La mer (mère) est triste


par Louenas H.


La mer est bleue. Pas trop. Le bleu précédant la brunante. Presque vert. Verdâtre. Le silence. Le silence minéral. Un silence enveloppé dans un morceau de mystère. Une paix crépusculaire pose sur le flanc des montagnes d’attendrissants baisers. Le ciel vivifié s’est démit de son azur. Plus la dalle inamovible qu’il couchait par terre depuis le matin. La mer est étale. Une mer maintenant sereine lavée de toutes les houles. Aucune ondulation, aucun froissement, aucune ride. Juste le silence ; le silence que déflore le glouglou des vaguelettes se jetant aux pieds des baigneurs. Le sable est d’or. Il brille au fur et à mesure que descend le soleil pour dormir derrière la montagne. Le sable est d’or. La plage repeuple son calme. Quelques couples se tiennent la main dans la main. Les couples d’été. Aucun souci, pas de compte à rendre, juste quelques galipettes « ensablées », sans suite, ou sinon fiées juste à la providence… L’espoir d’un autre été.
D’une gargote émane une doucereuse et langoureuse musique. Une musique tristounette. Une romantique musique. L’heure des mamours. Bientôt la nuit, on y noiera baisers, flirts, étreintes, soupirs, rires… Aimer organiquement chez nous est un acte clandestin. C’est pour ça je suppose que chez nous l’été est lié à l’amour. Des filles viennent de loin, et comme elles sont loin de chez elles s’offrent enfin certains luxes.
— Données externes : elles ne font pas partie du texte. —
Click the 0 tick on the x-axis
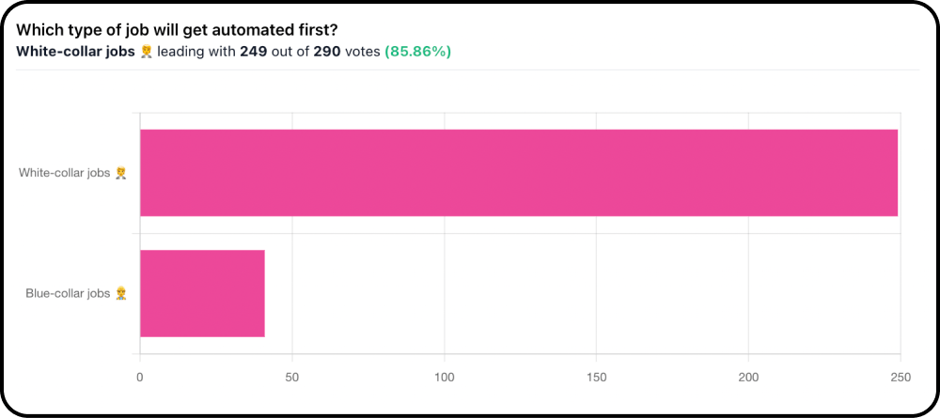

Comme aimer. Aimer ouvertement. Leurs parents doivent le savoir, les nôtres aussi, la société en général. Mais qu’y faire. Il faut savoir fermer les yeux parfois. Exploser c’est mieux que rouiller, dit notre cher Avalagh.
C’est vrai, être d’une ville côtière a du bon. Trois mois minimum de vive vie l’année. Soit tu as ta part des perdrix, soit tu as au moins le temps et le loisir de laver tes yeux. Trois mois complets à imaginer les corps dénudés dans ton lit, à leur donner les postures les plus abracadabrantes, trois mois à emplir la boite des souvenirs fantasmatiques, trois mois à harnacher ton imagination pour chevaucher vers des contrées sans interdits. Il y a au moins ça. C’est une aubaine. En d’autres contrées il doit y avoir des gens qui n’ont jamais vu une femme en maillot de bain…
Je regarde la mer. Elle est belle mais un peu triste. Ça doit être à cause de moi. C’est sur que c’est à cause de moi. Je suis un peu triste. Je pars demain. Je pars vers la longue et interminable insomnie : l’exil.
Je pense aux larmes de ma mère. Elle m’encourageait de verbe mais je voyais bien que dans ses yeux roulaient des larmes. Une larme grossissante s’éboula dans ses joues. Quel égoïste suis-je finalement ! Elle me manque déjà ma mère. Mon village, la mer, les oiseaux, les sentiers joyeux qui s’agrippent à mes rêves…
Je regrette d’être descendu en mer. Je ne vois aucun ami. Ils sont tous partis ou ont tous en tout cas de nouvelles obligations. Ça doit être pour ça. Chaque génération a son heure de gloire auprès des perdrix. Ceux qui maintenant se bombent le torse pour leurs conquêtes devaient être des mioches lorsque j’avais vingt ans.
Hier j’avais vingt ans, dit le chanteur. Juste hier. Je me vois comme si il y a juste quelques minutes. Je me vois dans mon short rapiécé, les os qui me sortent de partout, les cheveux rougeoyants de mes « rôtissements » quotidiens, frisés mais brillantinés, – l’espoir de la perdrix dans le rets – toute la journée à arpenter le long de la plage à l’affût du moindre épanchement féminin… Un cillement et j’aurais crié qu’elle est dans la nasse…
Un couple, main dans la main, bifurque dans la presque forêt. La jument enfarinée, dirait un ami. La nuit est devant eux. Toute une nuit à compter les étoiles qui s’évanouissent dans les limbes du voyage extatique. La mer est inspiratrice.
La mer avec ses baisers à mes pieds.
Ça y est, le soleil est couché. Plus aucun rai preuve de son éveil. Il est maintenant entièrement dans sa couche derrière la montagne de Imma Thadrarth.
Pourquoi je suis autant triste ? N’avais-je pas rêvé du moment ultime ? Partir… partira le naufragé vers l’île… l’île de l’oubli… Je ne suis pas encore parti, mais mon village me manque déjà. Il faut que je contienne le flux intense de nostalgie qui manque de me submerger ; dans ma mémoire ondulent plus que jamais mes collines montantes aux allures de vagues océanes, le bleu papillotant du ciel, les floraisons printanières, les véraisons automnales, l’enclume impitoyable des méridiennes, le craquettement foreur des cigales, le halètement matinal des vagues, le chuintement des ruisseaux, les maisons qui fument, les collines chauves. Boudhmimen, ma colline… il y en a encore la paix crépusculaire de Imma Tadrarth qui met sur les montagnes attenantes des couleurs fiévreuses et qui étire sur la mer le miroir qui la lave chaque soir de tous ses clapotis, il y en a le soleil souverain propre aux Méditerranéens, il y en a surtout le bruit, l’odeur, le brouhaha, le chahut…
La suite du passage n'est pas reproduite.